+
Tess Wiley (l.) und Cordula Poos beim Auftritt in der Galerie 23.

Rundum gelungene Premiere

  • schließen

Gießen (bf). Die Vielfalt der Giennale ist groß, und Konzerte gehören selbstverständlich zum Spektrum. Ebenso wie ungewöhnliche Orte. In der Galerie 23 gab es noch nie ein Konzert, und die Musikerinnen hatten ebenfalls eine Premiere: Tess Wiley und Cordula Poos demonstrierten am Donnerstag, wie fantastisch sie und ihre Instrumente harmonieren. Das Publikum war begeistert.

Wiley, die Amerikanerin, die schon seit Jahrzehnten in Gießen lebt, ist weithin bekannt als Singer-Songwriterin, die zur Gitarre tatsächlich auch Geschichten erzählen kann. Harfenistin Cordula Poos war Orchestermusikerin am Stadttheater. Zudem kennt man sie von zahlreichen sehr erfolgreichen Konzerten mit dem Perkussionisten Markus Reich als Duo Poco Piu.
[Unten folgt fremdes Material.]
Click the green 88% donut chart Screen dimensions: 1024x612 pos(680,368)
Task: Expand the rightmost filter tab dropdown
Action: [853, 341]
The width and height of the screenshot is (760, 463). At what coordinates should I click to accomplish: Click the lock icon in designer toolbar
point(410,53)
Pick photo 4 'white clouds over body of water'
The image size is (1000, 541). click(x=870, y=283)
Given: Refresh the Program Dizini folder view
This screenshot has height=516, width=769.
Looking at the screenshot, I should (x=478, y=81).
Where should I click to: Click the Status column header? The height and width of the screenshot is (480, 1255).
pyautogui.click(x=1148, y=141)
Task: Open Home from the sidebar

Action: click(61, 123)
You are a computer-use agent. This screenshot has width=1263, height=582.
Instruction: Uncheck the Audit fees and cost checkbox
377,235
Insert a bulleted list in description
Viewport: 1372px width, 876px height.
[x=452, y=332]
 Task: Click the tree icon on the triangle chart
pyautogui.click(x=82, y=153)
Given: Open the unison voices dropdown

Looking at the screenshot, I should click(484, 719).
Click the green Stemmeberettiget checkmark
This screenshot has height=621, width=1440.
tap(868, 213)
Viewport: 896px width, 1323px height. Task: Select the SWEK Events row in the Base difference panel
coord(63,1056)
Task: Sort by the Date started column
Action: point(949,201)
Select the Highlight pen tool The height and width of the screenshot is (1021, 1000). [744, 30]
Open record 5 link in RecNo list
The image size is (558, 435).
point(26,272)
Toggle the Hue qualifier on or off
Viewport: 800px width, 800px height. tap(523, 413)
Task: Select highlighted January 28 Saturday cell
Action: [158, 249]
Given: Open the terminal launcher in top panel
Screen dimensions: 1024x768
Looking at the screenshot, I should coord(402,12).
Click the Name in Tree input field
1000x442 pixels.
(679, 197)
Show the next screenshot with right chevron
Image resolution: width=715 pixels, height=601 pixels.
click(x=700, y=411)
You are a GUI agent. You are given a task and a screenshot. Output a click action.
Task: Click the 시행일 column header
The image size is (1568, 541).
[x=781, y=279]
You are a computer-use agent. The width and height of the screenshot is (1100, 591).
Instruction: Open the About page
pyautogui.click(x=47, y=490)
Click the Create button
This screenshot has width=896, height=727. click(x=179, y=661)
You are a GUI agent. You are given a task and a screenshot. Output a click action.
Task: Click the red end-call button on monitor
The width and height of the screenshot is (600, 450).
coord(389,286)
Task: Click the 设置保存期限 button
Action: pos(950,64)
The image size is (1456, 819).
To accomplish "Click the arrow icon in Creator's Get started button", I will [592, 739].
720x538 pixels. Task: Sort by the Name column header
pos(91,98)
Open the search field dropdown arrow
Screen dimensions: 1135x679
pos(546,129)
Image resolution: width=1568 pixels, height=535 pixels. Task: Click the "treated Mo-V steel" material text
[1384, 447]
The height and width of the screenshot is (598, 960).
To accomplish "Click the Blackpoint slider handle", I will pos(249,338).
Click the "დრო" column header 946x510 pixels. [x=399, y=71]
Die Orchesterlaufbahn gab sie vor einiger Zeit auf, weil sie ihr eigenes Projekt Daisy and her Farm mit der Soloharfe weiterentwickeln will. Zufällig trafen sich die zwei erfahrenen Musikerinnen und Komponistinnen und entwickelten ein gemeinsames Auftrittsprojekt. Poos schrieb für Wileys aktuelle CD "Femme sole" einige Begleitungen auf der Harfe, und man fand eine gut funktionierende Basis für gemeinsames Spiel und Gesang.

Musikalische Synthese

Schon der Auftakt mit Wileys "Tornadoes" war ein Vergnügen. Hier zeigte sich die gute Übereinstimmung aller Faktoren: Die Stimmen passen sehr gut zueinander, Poos singt ebenfalls ausgezeichnet und ausdrucksvoll. Zum anderen passen die Instrumente exzellent zueinander. Das liegt vor allem daran, dass Poos die Harfe spieltechnisch verfremdet. Sie spielt sie einmal wie eine Gitarre, dann wieder wie ein Klavier - die Töne sind vorhanden - und setzt natürlich auch die traditionellen Harfen-Klangelemente ein. Von beiden erklangen auch eigene Songs.

Neben dieser musikalischen Synthese hörte man auch Poos mit eigenen Texten und Liedern ("Nacht"), in denen sich die Vielseitigkeit und ihr neuartiger Ansatz zeigten. Nicht zuletzt kann sie neben einer charismatischen Sängerin wie Wiley bestehen: ihre natürliche und expressiv maßvolle Vortragsweise nahm durchgehend für sich ein. Zwei Frauen also, die ihre beachtlichen musikalischen Kompetenzen ebenso zwanglos wie überzeugend vereinigten. Und dann noch Wileys zweite Zugabe für die hingerissenen Zuhörer, "How much I love you", in der sie ihren wunderbar vollen Stimmumfang ganz zeigte - eine rundum gelungene Premiere.